### Textauszug
::::::::

Die psychoanalytische Forschung widersetzt sich mit aller Entschiedenheit dem Versuche, die Homosexuellen als eine besonders geartete Gruppe von den anderen Menschen abzutrennen. Indem sie auch andere als die manifest kundgegebenen Sexualerregungen studiert, erfährt sie, daß alle Menschen der gleichgeschlechtlichen Objektwahl fähig sind und dieselbe auch im Unbewußten vollzogen haben. Ja die Bindungen libidinöser Gefühle an Personen des gleichen Geschlechtes spielen als Faktoren im normalen Seelenleben keine geringere, und als Motoren der Erkrankung eine größere Rolle als die, welche dem entgegengesetzten Geschlecht gelten. Der Psychoanalyse erscheint vielmehr die Unabhängigkeit der Objektwahl vom Geschlecht des Objektes, die gleich freie Verfügung über männliche und weibliche Objekte, wie sie im Kindesalter, in primitiven Zuständen und frühhistorischen Zeiten zu beobachten ist, als das Ursprüngliche, aus dem sich durch Einschränkung nach der einen oder der anderen Seite der normale wie der Inversionstypus entwickeln.

Freud, S. (1905d): Drei Abhandlungen zur Sexualtheorie. GW V: 44 Fn 1

Anmerkung: Freud spicht im Zusammenhang von Homosexualität von "Inversion" (1905d, GW v: 34ff) und unterscheidet eine angeborene und eine (ggf. später) erworbene Form, vermutet aber, diese Alternative (angeboren-erworben) sei entweder unvollständig oder decke sich nicht mit den bei der Inversion vorliegenden Verhältnisses (39).


Stichwort: Homosexualität

Sehr geehrte Frau ...

Ich entnehme Ihrem Brief, daß Ihr Sohn ein Homosexueller ist. Den stärksten Eindruck machte mir die Tatsache, daß Sie dieses Wort in Ihrem Bericht über ihn nicht selber gebrauchen. Darf ich Sie fragen, warum Sie es vermeiden? Homosexualität ist gewiß kein Vorzug, aber es ist nicht etwas, dessen man sich schämen muß, kein Laster, keine Erniedrigung und kann nicht als Krankheit bezeichnet werden; wir betrachten sie als eine Abweichung der sexuellen Funktionen, hervorgerufen durch eine gewisse Stockung der sexuellen Entwicklung. Viele hochachtbare Personen in alten und neuem Zeiten sind Homosexuelle gewesen, unter ihnen viele der größten Männer (Plato, Michelangelo, Leonardo da Vinci, et cetera). Es ist eine große Ungerechtigkeit, Homosexualität als ein Verbrechen zu verfolgen und auch eine Grausamkeit. Wenn Sie mir nicht glauben, lesen Sie die Bücher von Havelock Ellis.

::::::::

### Vorliegende Einträge
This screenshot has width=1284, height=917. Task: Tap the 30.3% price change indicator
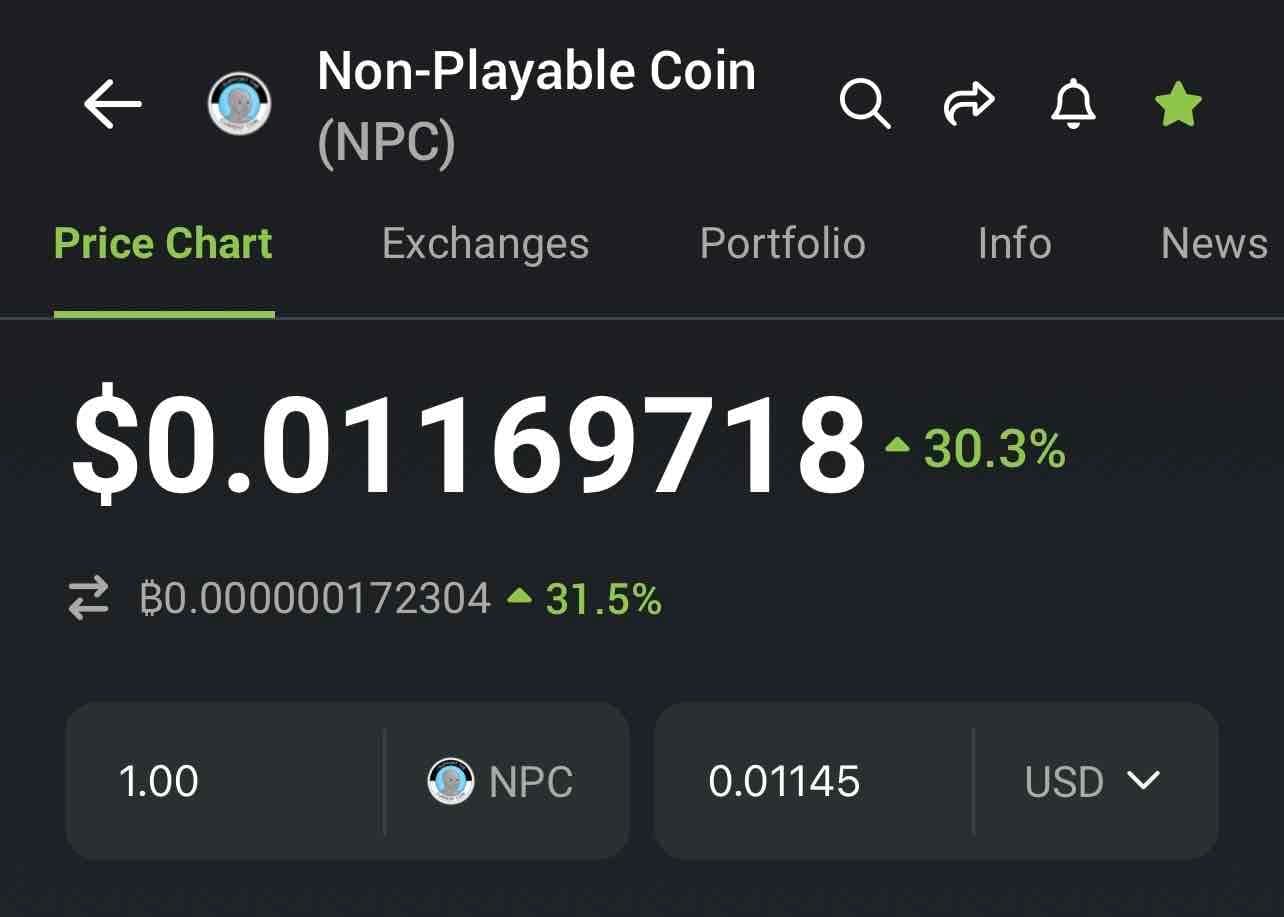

::::::::

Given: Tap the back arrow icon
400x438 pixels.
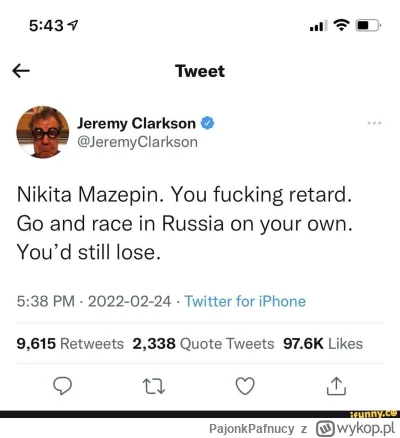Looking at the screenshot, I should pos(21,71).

::::::::

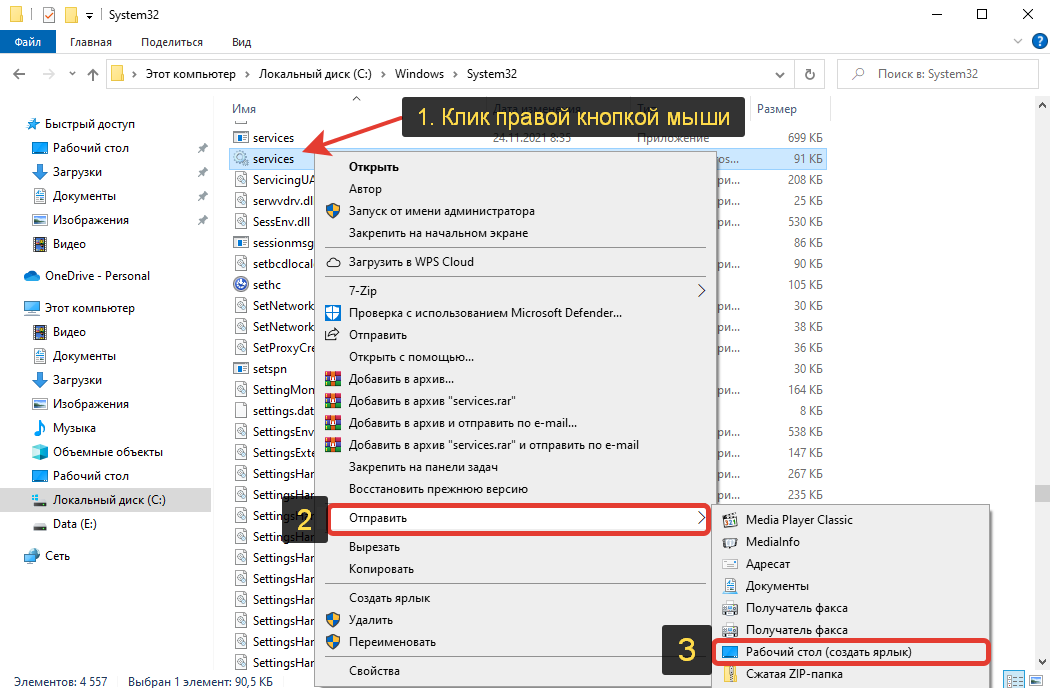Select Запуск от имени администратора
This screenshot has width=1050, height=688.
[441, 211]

::::::::

### Ihre Aufgaben
1. Beantworten Sie anhand des Textauszugs über Homosexualität die folgenden Fragen:
(a) Welche drei Männer werden im Brief in Klammern als Beispiele genannt?
(b) Welchen Begriff verwendet Freud laut der Anmerkung im Zusammenhang mit Homosexualität?
(c) Wessen Bücher soll die Adressatin des Briefes lesen, wenn sie dem Schreiber nicht glaubt?
2. Aktualisieren Sie im Textauszug über Homosexualität alles von „Anmerkung: Freud spicht“ bis hinunter zu „vorliegenden Verhältnisses (39).“, indem Sie „Inversion“ durch „Umkehrung“ ersetzen.
3. Führen Sie den Textauszug über Homosexualität im Anschluss an seinen letzten Satz weiter.

### Nummerierte Antworten
1.
(a) Plato, Michelangelo und Leonardo da Vinci
(b) „Inversion“
(c) Die Bücher von Havelock Ellis

2.
Anmerkung: Freud spicht im Zusammenhang von Homosexualität von "Umkehrung" (1905d, GW v: 34ff) und unterscheidet eine angeborene und eine (ggf. später) erworbene Form, vermutet aber, diese Alternative (angeboren-erworben) sei entweder unvollständig oder decke sich nicht mit den bei der Umkehrung vorliegenden Verhältnisses (39).

3.
Mit Ihrer Frage, ob ich helfen kann, meinen Sie wohl, ob ich Homosexualität abschaffen kann und normale Heterosexualität an ihre Stelle setzen. Die Antwort ist, allgemein gesagt, daß wir dies nicht versprechen können. In einer gewissen Anzahl von Fällen gelingt es uns, die verkümmerten Keime der heterosexuellen Tendenzen, die ja in allen Homo-sexuellen vorhanden sind, zu entwickeln, in der Mehrzahl der Fälle ist dies nicht mehr möglich. Es ist eine Frage der Charakterbeschaffenheit und des Alters der betreffenden Person. Der Erfolg der Behandlung kann nicht vorausgesagt werden.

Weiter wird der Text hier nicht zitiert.